Quantization and coherent states for a time-dependent Landau problem

TL;DR

This paper extends the Landau problem to include time-dependent electric fields, mass, and harmonic frequency, deriving exact solutions and constructing coherent states using invariant operators and algebraic methods.

Contribution

It introduces a method to solve the time-dependent Landau problem with exact Hamiltonian solutions and constructs related coherent states, expanding understanding of quantum symmetries and dynamics.

Findings

Exact spectrum obtained for the time-dependent Hamiltonian

Wave functions expressed via generalized Laguerre polynomials

Construction of coherent and nonlinear states based on system symmetries

Abstract

The ordinary Landau problem consists of describing a charged particle in time-independent magnetic field. In the present case the problem is generalized onto time-dependent uniform electric fields with time-dependent mass and harmonic frequency [1].The spectrum of a Hamiltonian describing this system is obtained.

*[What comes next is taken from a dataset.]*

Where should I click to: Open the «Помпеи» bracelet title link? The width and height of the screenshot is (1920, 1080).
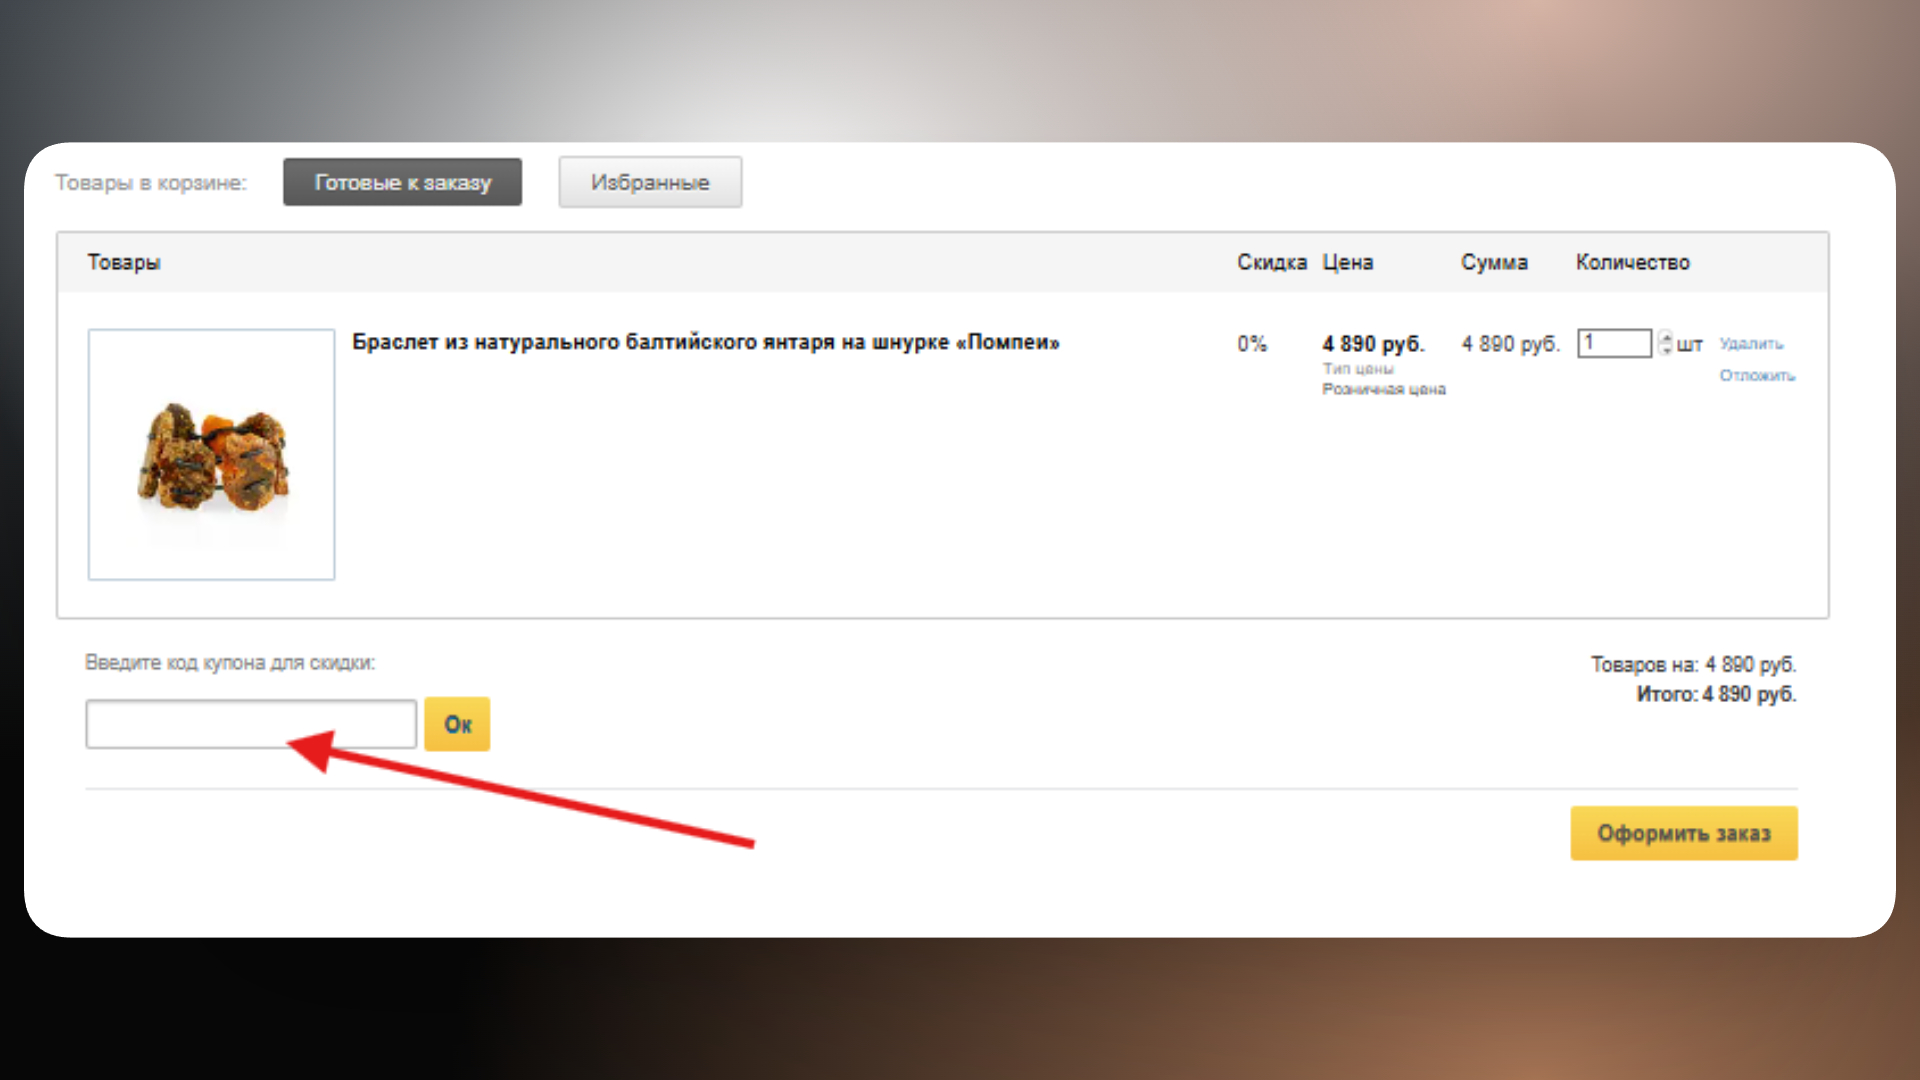click(705, 342)
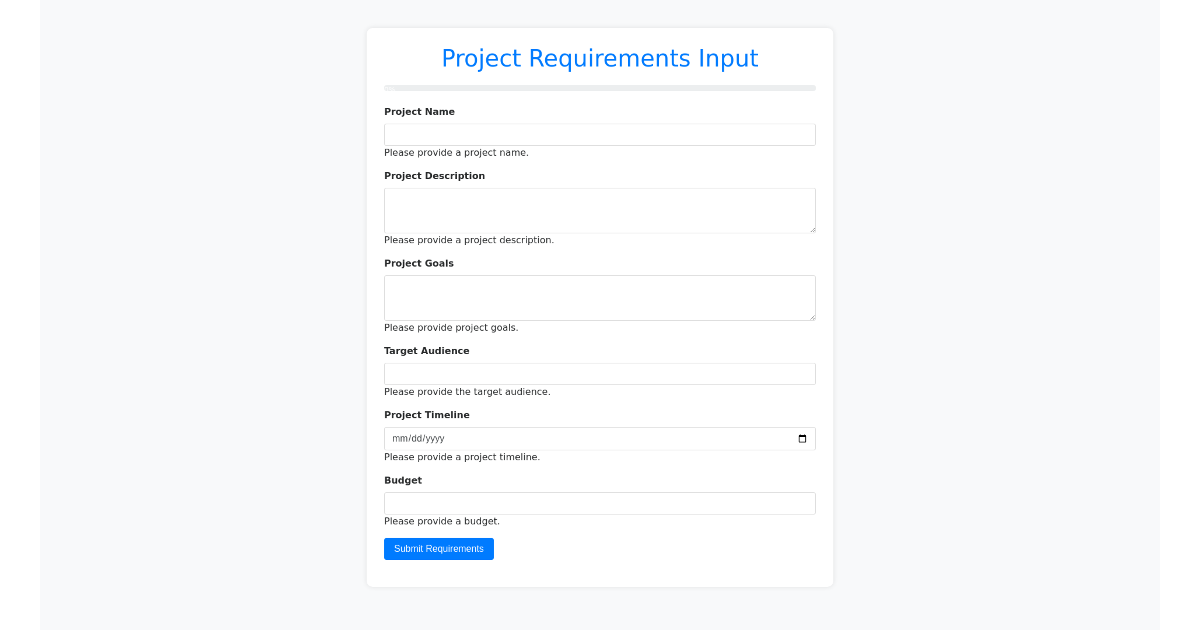The image size is (1200, 630).
Task: Click inside the Project Goals textarea
Action: coord(600,297)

The configuration space wave functions of the model is expressed in terms of the generalised Laguerre polynomials. To diagonalize the time-dependent Hamiltonian we employ the Lewis-Riesenfeld method of invariants. To this end, we introduce an unitary transformation in the framework of the algebraic formalism to construct the invariant operator of the system and then to obtain the exact solution of the Hamiltonian. We recover the solutions of the ordinary Landau problem in the absence of the electric and harmonic fields, for a constant particle mass. The quantization of this system exhibits many symmetries such as $U(1), SU(2), SU(1,1)$. We therefore construct the coresponding coherent states and the associated photon added and nonlinear coherent states.